I’d mentioned that the most recent books I’d read were subway books from the library; the first was Lost and Found. The other two were paperbacks, Mercedes Lackey’s Storm Rising and Storm Breaking. These are the final two books in a trilogy (the first is Storm Warning) set in her popular Valdemar universe. I’d read these before, which is why I took out them out even though the branch library didn’t have the first volume.

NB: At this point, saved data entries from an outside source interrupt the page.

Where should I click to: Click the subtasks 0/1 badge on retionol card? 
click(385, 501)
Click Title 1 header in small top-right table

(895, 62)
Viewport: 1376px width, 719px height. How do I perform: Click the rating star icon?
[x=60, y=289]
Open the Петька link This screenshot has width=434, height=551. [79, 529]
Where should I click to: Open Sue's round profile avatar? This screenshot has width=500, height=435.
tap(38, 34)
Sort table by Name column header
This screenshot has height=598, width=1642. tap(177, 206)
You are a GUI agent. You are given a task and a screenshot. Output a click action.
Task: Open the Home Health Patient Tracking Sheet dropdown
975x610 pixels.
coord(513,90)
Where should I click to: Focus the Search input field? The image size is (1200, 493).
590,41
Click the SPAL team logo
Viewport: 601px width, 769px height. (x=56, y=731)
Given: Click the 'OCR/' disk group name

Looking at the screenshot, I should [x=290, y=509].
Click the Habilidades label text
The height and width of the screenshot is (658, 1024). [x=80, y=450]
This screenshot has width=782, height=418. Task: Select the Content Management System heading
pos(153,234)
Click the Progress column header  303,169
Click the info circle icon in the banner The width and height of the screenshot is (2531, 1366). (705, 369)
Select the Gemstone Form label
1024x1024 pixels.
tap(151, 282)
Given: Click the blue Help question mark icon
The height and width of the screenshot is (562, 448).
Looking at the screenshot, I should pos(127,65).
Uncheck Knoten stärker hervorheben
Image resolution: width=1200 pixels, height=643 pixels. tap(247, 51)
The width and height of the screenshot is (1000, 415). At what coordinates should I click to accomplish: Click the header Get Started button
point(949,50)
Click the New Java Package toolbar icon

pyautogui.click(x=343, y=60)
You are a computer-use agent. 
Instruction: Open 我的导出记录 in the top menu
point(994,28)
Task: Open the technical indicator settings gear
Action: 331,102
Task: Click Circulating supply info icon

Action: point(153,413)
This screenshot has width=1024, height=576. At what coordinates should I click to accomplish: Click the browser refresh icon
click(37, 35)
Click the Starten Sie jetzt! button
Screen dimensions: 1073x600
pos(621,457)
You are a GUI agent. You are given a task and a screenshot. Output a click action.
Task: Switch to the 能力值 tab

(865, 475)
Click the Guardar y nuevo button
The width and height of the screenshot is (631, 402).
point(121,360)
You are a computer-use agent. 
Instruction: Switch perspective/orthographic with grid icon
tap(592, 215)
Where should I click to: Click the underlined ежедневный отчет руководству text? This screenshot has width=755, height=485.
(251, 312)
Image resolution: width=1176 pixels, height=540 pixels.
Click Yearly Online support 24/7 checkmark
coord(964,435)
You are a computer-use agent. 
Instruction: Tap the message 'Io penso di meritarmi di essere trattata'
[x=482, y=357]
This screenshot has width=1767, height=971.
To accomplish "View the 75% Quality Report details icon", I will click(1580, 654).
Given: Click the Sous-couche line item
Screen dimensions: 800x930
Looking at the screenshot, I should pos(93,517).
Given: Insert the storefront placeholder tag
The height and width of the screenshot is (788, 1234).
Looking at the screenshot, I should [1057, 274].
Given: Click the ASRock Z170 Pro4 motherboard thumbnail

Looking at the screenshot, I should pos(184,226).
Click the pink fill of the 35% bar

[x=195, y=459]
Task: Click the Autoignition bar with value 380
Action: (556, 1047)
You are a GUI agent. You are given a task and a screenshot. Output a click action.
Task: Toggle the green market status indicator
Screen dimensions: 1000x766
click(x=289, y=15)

Lackey has approximately a gazillion books in this world, most of which are your basic misunderstood/abused teen goes through much nastiness, but wins through to a place in the community. (The Arrows trilogy were her first, and seem to be thought of the most highly by her fans.) Lackey also has prolific-author syndrome, unfortunately, and the Storm books are one of the few later Lackey trilogies that I re-read. The plots still suffer from author-induced stupidity (if you’re going to explore someplace completely unknown, on a really important mission, and you have people around who are telekinetic, don’t you think it would be a good idea to bring one of them in case you find something unexpected, or even something on a really high shelf?), some glaring continuity errors, and a fair lack of subtlety, but I happen to particularly like the characters in this trilogy and find their company soothing. Karal is a young priest of a land that’s been at war with Valdemar for generations, trying to make sense of a world where suddenly it was his religious hierarchy that was evil in the past, not Valdemar—while on a diplomatic mission to Valdemar itself. If that weren’t unsettling enough, then weird things start happening—magical storms, as the titles imply. The other major new character is Tremane, head of an Imperial Army that invaded the next country over from Valdemar, with some buried shreds of decency and conscience in a culture that rewards only expediency. Anyway, lots of stuff happens, Karal and Tremane plug along doing what has to be done, the World Is Saved, and more subway rides have passed harmoniously. (Though stickily. It’s pretty miserable in New York City right now, and though the subway cars are air conditioned, none of my stations are.) Hooray.